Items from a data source
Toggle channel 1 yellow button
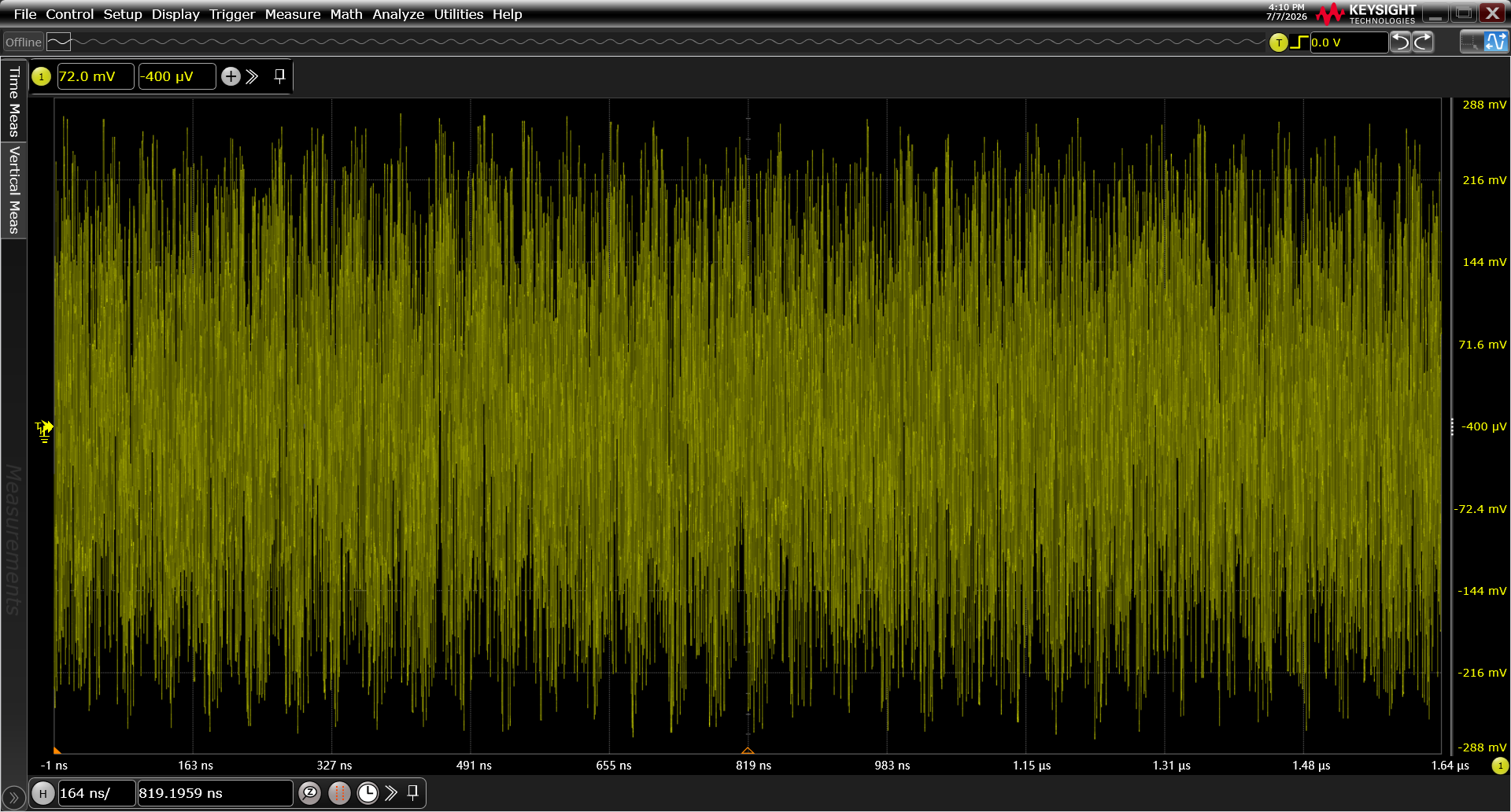Viewport: 1511px width, 812px height. (x=42, y=76)
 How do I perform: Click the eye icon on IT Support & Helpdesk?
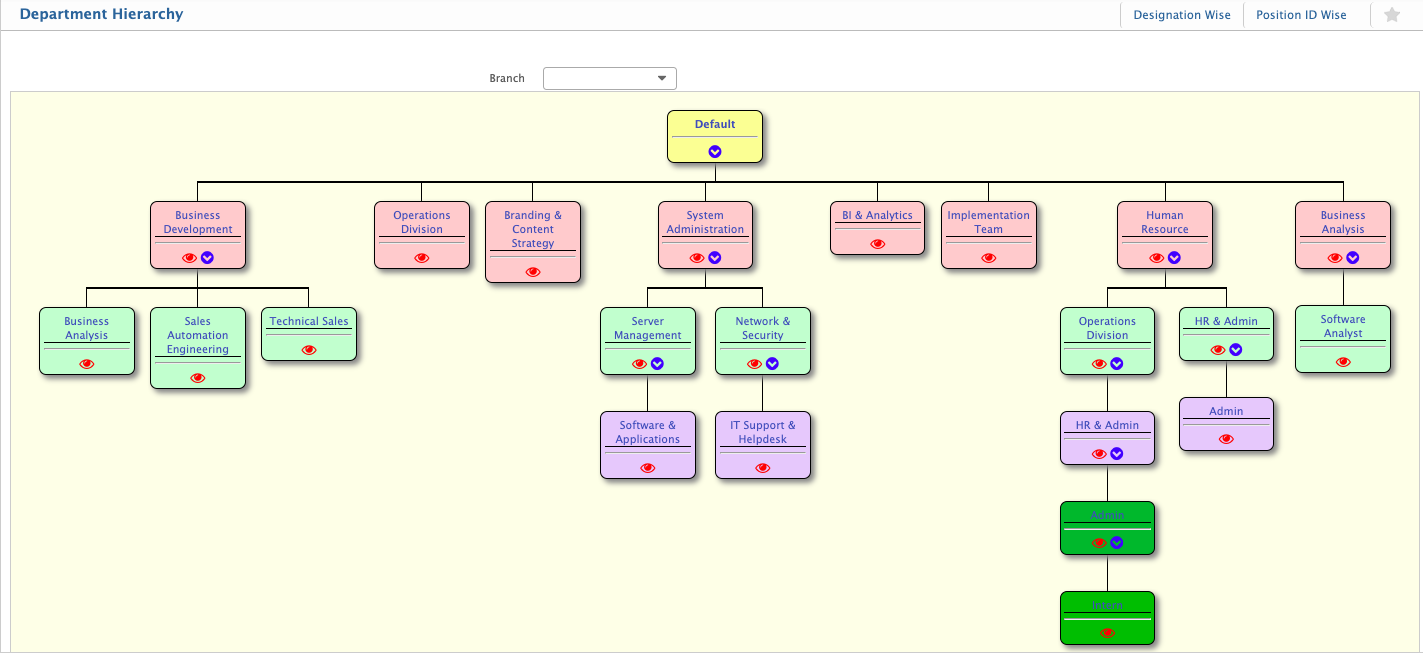(763, 468)
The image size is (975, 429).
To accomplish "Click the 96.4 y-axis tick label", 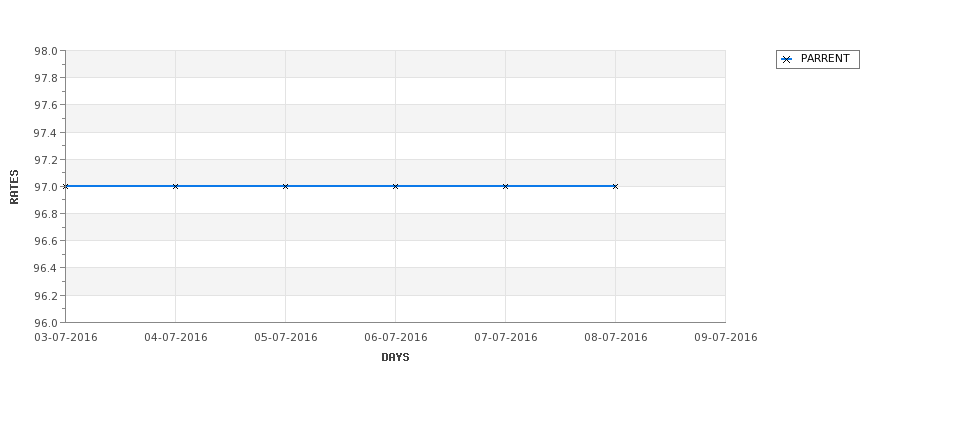I will point(45,269).
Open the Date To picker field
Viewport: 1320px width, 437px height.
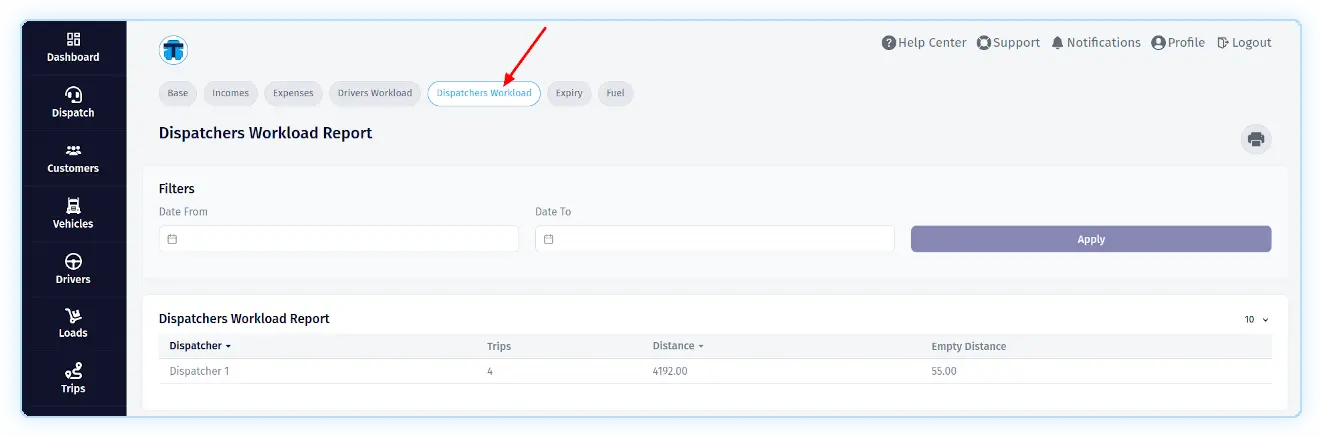714,239
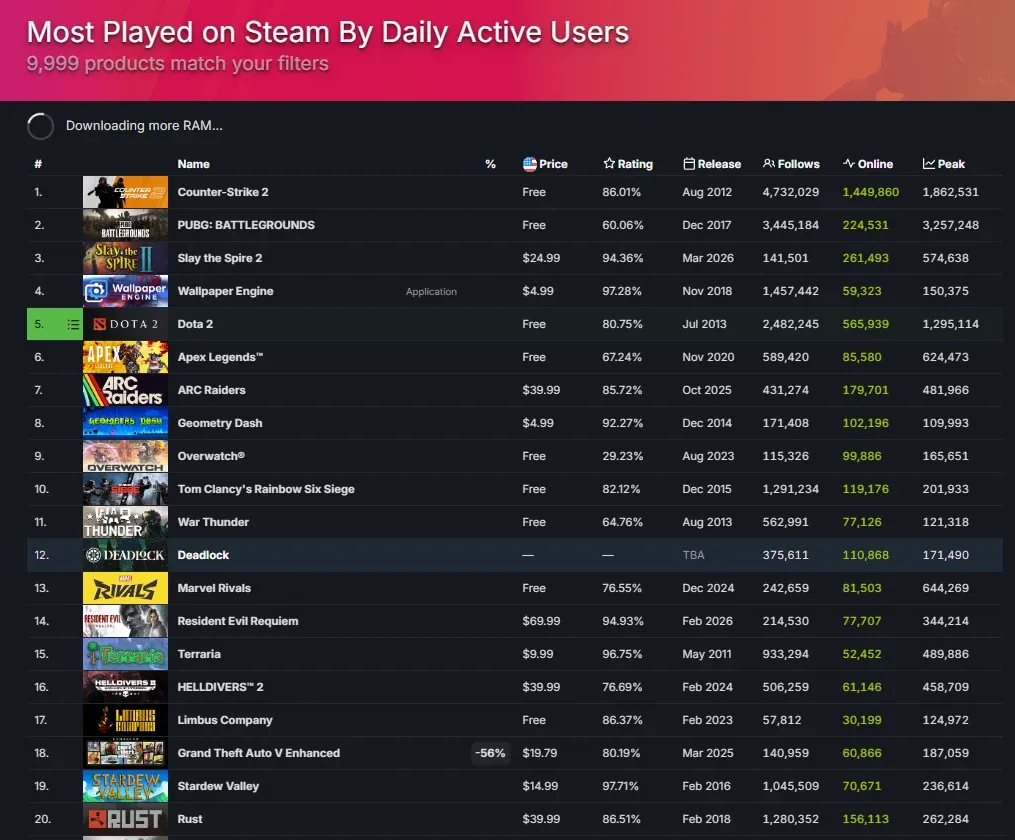Click the list icon on the Dota 2 row
This screenshot has height=840, width=1015.
[73, 324]
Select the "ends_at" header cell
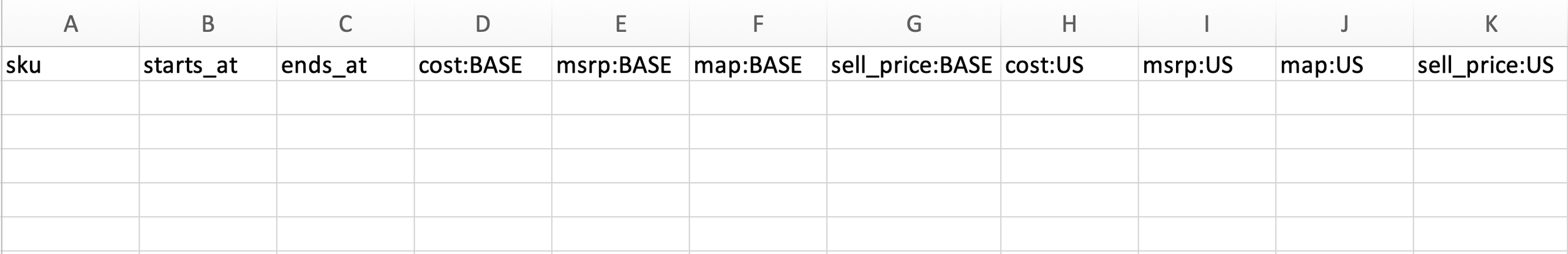Viewport: 1568px width, 254px height. [x=345, y=64]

Objective ▸ Please copy the entries word for word, from the line that contains "Open the Date To picker field" through the final line, both included. Leave the pictures out.

Full answer ▸
Open the Date To picker field
Viewport: 1320px width, 437px height.
714,239
Click the list icon on the Dota 2 row
This screenshot has height=840, width=1015.
[73, 324]
Select the "ends_at" header cell
Viewport: 1568px width, 254px height. [x=345, y=64]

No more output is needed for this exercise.